Ensuite, il fait une application de ces faits à ceux auxquels il s'adresse. À eux aussi, la promesse d'entrer dans le repos de Dieu avait été faite; mais dans leur cas, il s'agissait du repos éternel du peuple céleste de Dieu — auquel nous aussi nous appartenons. Que personne, par sa défaillance en cours de route, ne donne l'impression qu'il n'atteindra pas ce repos! (cf. 4: 1). Nous devons nous appliquer «à entrer dans ce repos-là, afin que personne ne tombe en imitant une semblable désobéissance» (verset 11), c'est-à-dire afin qu'il ne lui arrive pas ce qui est arrivé autrefois aux Israélites désobéissants. Et alors, l'écrivain en vient de nouveau à parler de la parole de Dieu: «Car la parole de Dieu est… plus pénétrante qu'aucune épée à deux tranchants…».
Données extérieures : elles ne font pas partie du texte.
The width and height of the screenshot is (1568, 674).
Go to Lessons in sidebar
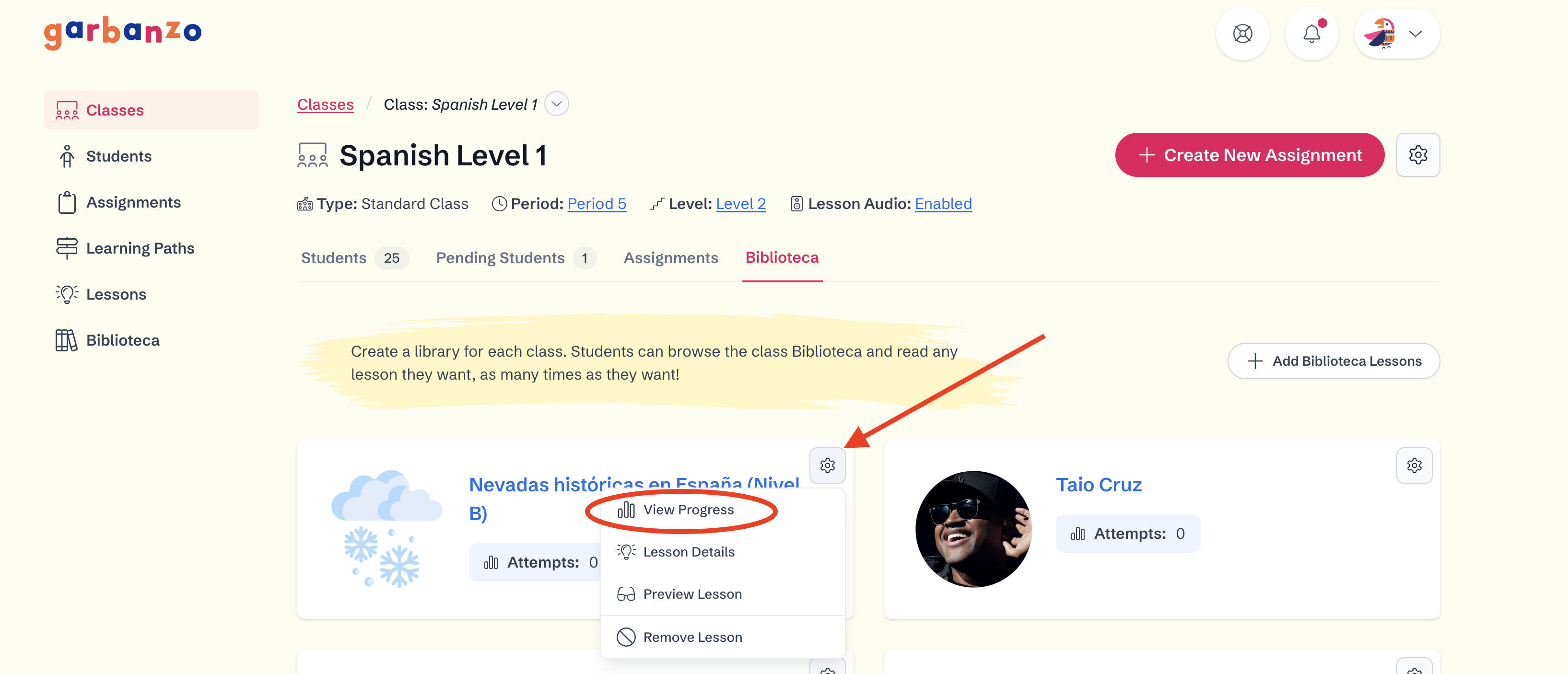click(116, 294)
En d'autres termes: Prenez garde que «l'épée» qui a frappé autrefois les désobéissants, les incrédules, ne frappe aussi quelqu'un d'entre vous! Cette épée, la parole de Dieu, est encore aussi tranchante qu'autrefois; elle est plus tranchante que la plus tranchante des armes humaines. Là où elle opère, elle distingue sans ménagement ce qui est vrai de ce qui ne l'est pas.
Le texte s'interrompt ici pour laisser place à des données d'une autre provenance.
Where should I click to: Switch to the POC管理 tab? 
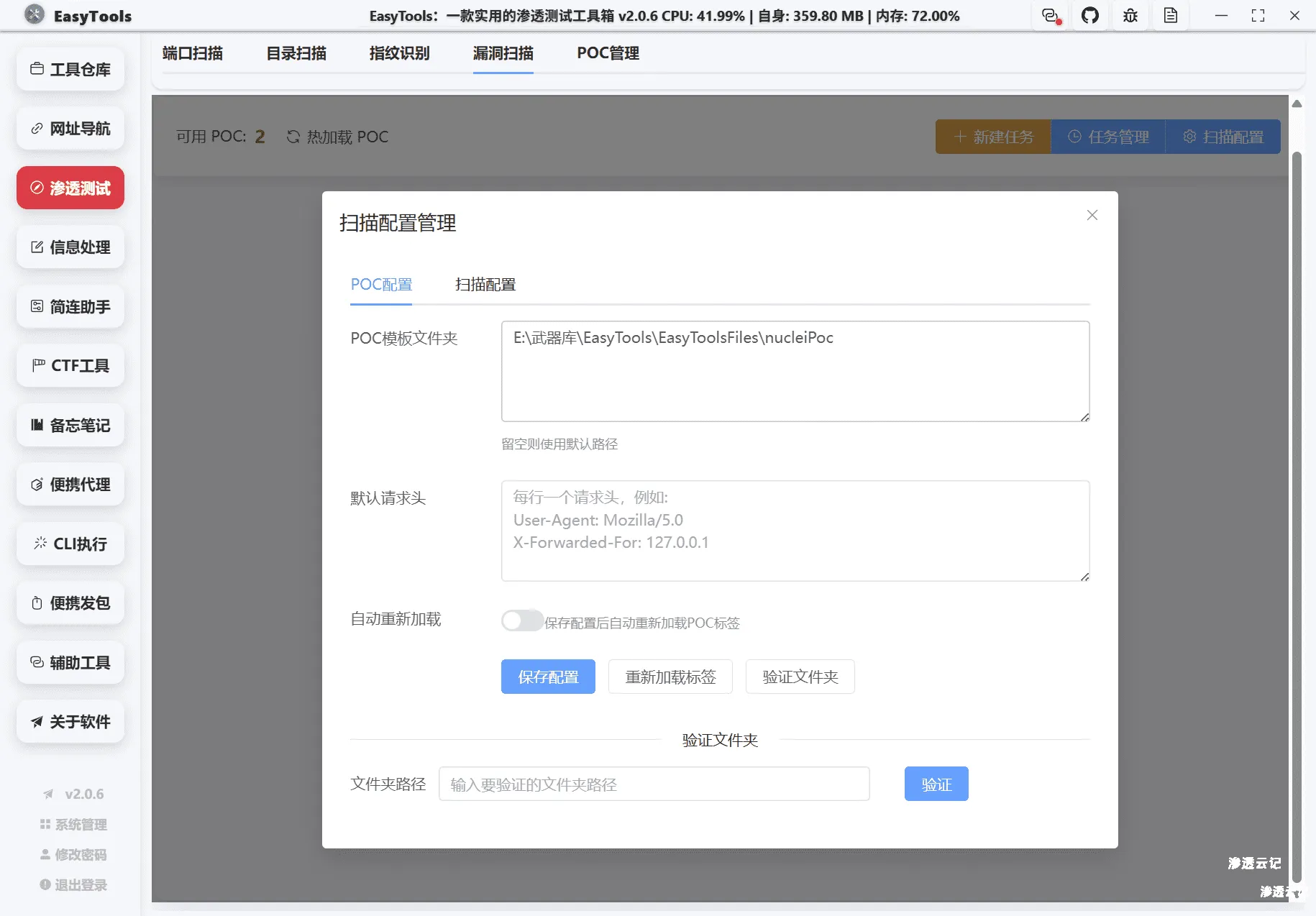[607, 53]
Ici, la Parole est une épée dans la main de Dieu. Il faut nous souvenir que, dans l'épître aux Hébreux, les croyants sont présentés comme le peuple de Dieu qui traverse le désert, étant en route vers le repos céleste. Alors, il apparaît qu'au cours du chemin, il y en a qui tombent. L'épître aux Hébreux n'en dit pas plus à leur sujet. La question de la vie éternelle des individus ne doit pas être soulevée ici, car le passage ne la tranche pas. Mais comme peuple de Dieu, nous devons prendre l'avertissement au sérieux: «Prenez garde, frères, qu'il n'y ait en quelqu'un de vous un méchant cœur d'incrédulité…» (3: 12).
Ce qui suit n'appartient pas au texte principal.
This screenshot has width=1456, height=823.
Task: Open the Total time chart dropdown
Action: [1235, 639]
Une épée à deux tranchants était, dans les temps anciens, l'arme offensive la plus efficace. Après avoir opéré dans un sens, on pouvait, au retour, porter un second coup en sens inverse, sans avoir à retirer l'épée à soi, comme on devait le faire avec une arme à un seul tranchant. C'est pourquoi la parole de Dieu est comparée à cette épée-là; et il nous est dit qu'elle est encore «plus pénétrante». Les «deux tranchants» ont été parfois interprétés comme si cette épée avait un tranchant dirigé contre l'ennemi et un autre contre nous-mêmes; mais cette pensée ne paraît pas avoir de fondement. Premièrement, une épée de cette sorte ne pourrait être manipulée; et deuxièmement, il s'agit dans ce passage d'une épée dans la main de Dieu.

Retenons bien le point essentiel: si «elle discerne les pensées et les intentions du cœur», c'est chacun de nos cœurs qui est concerné. Et cela pour notre plus grand bien. En effet, en éveillant nos consciences, elle nous amène à juger l'incrédulité et les convoitises de nos cœurs. Dieu ne veut pas qu'aucun des siens tombe dans le désert. Il veut que nous atteignions tous le but placé devant nous. Et pour cela, il nous a donné des ressources: un Souverain Sacrificateur qui intercède constamment pour nous devant Dieu, et un accès permanent au trône de la grâce, où nous pouvons trouver du secours au moment opportun.